In terms of semi-quantitative innervation scores, these increased slightly in all operated discs over the follow-up period. Notably, the PLGA/fibrin group showed a significantly higher innervation score compared with either the 16G puncture group or the AF defect group (1 and 6 months, P < 0.01). The innervation score of the AF defect discs was significantly higher than that of 16G punctured discs (P < 0.05, Fig. 10).

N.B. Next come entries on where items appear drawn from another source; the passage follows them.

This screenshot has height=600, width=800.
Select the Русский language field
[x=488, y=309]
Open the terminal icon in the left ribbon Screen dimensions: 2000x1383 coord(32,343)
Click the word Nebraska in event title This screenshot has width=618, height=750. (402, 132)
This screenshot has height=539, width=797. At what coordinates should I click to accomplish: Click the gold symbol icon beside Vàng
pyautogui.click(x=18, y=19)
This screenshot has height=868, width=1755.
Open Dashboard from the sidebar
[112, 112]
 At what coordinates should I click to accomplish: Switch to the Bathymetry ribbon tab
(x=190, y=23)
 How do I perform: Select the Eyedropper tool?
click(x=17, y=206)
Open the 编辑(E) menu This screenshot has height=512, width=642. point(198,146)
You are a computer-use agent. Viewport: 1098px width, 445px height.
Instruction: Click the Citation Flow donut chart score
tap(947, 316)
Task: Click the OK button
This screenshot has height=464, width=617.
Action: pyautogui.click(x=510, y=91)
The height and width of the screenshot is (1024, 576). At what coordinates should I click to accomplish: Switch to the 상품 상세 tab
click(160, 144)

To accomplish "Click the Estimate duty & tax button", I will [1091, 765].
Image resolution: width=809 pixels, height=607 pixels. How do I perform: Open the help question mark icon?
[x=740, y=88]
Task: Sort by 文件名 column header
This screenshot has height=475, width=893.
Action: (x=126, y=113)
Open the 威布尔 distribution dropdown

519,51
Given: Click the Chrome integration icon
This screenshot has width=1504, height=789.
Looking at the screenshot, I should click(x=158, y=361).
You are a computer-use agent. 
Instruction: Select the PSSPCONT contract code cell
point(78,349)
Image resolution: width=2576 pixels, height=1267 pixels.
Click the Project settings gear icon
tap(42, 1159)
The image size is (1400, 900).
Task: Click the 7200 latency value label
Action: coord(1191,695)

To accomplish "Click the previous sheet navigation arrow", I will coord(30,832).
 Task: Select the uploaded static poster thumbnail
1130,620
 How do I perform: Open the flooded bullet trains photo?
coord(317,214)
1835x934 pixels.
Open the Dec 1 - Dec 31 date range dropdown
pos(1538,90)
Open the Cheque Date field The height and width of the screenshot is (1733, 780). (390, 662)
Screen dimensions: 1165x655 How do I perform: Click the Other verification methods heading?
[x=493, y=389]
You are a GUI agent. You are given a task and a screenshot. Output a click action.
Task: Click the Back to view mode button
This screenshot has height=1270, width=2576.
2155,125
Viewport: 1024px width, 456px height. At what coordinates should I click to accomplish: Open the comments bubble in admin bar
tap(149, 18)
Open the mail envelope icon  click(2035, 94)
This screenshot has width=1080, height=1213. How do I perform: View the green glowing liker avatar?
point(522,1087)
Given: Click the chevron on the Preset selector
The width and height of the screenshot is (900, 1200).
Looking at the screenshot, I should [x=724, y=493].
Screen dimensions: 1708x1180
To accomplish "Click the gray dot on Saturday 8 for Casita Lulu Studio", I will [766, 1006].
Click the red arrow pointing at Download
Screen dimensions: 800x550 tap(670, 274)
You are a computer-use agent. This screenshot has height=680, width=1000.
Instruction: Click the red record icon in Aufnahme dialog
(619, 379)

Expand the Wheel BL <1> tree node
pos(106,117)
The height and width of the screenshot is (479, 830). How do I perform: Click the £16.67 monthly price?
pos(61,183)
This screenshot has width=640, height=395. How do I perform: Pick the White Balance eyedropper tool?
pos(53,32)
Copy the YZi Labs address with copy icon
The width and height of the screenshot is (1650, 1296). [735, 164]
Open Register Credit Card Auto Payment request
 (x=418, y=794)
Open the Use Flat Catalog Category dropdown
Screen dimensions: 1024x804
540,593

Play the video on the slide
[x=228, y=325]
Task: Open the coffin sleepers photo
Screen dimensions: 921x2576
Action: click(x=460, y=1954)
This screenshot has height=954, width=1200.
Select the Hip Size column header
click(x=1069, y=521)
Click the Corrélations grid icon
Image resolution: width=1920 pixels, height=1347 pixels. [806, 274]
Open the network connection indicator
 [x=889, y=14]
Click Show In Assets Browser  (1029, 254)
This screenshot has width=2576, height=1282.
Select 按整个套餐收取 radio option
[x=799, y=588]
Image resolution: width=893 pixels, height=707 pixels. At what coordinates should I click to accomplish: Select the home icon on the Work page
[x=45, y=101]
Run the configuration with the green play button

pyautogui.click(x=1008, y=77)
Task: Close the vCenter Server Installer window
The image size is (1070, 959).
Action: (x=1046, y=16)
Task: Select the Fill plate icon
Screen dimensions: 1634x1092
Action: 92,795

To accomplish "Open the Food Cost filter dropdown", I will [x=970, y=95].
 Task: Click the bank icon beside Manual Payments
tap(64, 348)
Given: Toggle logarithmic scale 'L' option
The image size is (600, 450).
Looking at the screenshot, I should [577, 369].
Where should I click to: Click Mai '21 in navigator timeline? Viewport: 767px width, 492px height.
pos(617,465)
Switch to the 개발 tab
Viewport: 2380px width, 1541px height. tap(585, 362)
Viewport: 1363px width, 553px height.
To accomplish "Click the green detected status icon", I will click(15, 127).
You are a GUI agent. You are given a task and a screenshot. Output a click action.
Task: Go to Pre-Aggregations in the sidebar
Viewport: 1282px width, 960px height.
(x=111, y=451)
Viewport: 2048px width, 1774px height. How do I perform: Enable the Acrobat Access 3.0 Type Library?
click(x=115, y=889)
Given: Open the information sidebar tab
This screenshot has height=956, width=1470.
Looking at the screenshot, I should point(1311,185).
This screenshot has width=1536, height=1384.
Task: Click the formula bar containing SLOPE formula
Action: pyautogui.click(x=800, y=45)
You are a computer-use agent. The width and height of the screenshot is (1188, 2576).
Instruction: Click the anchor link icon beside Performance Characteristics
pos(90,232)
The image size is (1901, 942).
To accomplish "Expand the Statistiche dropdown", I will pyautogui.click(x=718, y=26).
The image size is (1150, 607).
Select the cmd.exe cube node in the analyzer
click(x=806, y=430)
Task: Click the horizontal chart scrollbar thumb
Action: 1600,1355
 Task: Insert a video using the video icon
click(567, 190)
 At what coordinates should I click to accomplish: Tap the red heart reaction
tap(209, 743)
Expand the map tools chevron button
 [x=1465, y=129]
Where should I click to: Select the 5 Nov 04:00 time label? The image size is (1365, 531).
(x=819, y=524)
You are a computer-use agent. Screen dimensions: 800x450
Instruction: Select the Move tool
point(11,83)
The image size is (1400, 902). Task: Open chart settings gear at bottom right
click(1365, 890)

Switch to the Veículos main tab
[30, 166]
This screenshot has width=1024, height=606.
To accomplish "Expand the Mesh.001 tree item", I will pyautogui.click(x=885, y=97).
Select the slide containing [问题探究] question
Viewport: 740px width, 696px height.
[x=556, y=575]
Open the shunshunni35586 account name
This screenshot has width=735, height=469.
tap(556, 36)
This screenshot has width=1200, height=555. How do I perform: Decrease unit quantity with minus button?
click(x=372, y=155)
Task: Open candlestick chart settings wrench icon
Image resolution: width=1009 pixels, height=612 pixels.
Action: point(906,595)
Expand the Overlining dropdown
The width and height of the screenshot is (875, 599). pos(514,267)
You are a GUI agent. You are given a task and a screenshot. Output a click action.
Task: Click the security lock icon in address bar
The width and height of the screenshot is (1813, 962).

PGP 9.5 is a highly specific marker of nerve tissue with a limited background staining [65, 66]. However, the presence of sensory nerve fibers more specifically related to pain sensation was not further specified in the present study. Also, the “insert” scaffolds may have unfavorable effects on the innervated and vascularized environments. In addition, given a significant anatomic and biomechanical difference in the rabbit spine compared with the human spine, the neuropathological and degenerative changes observed in the rabbits may not be representative of possible effects in humans. Thus, a long-term evaluation of the pathological changes of innervated and vascularized discs is warranted in a larger animal model of IVD.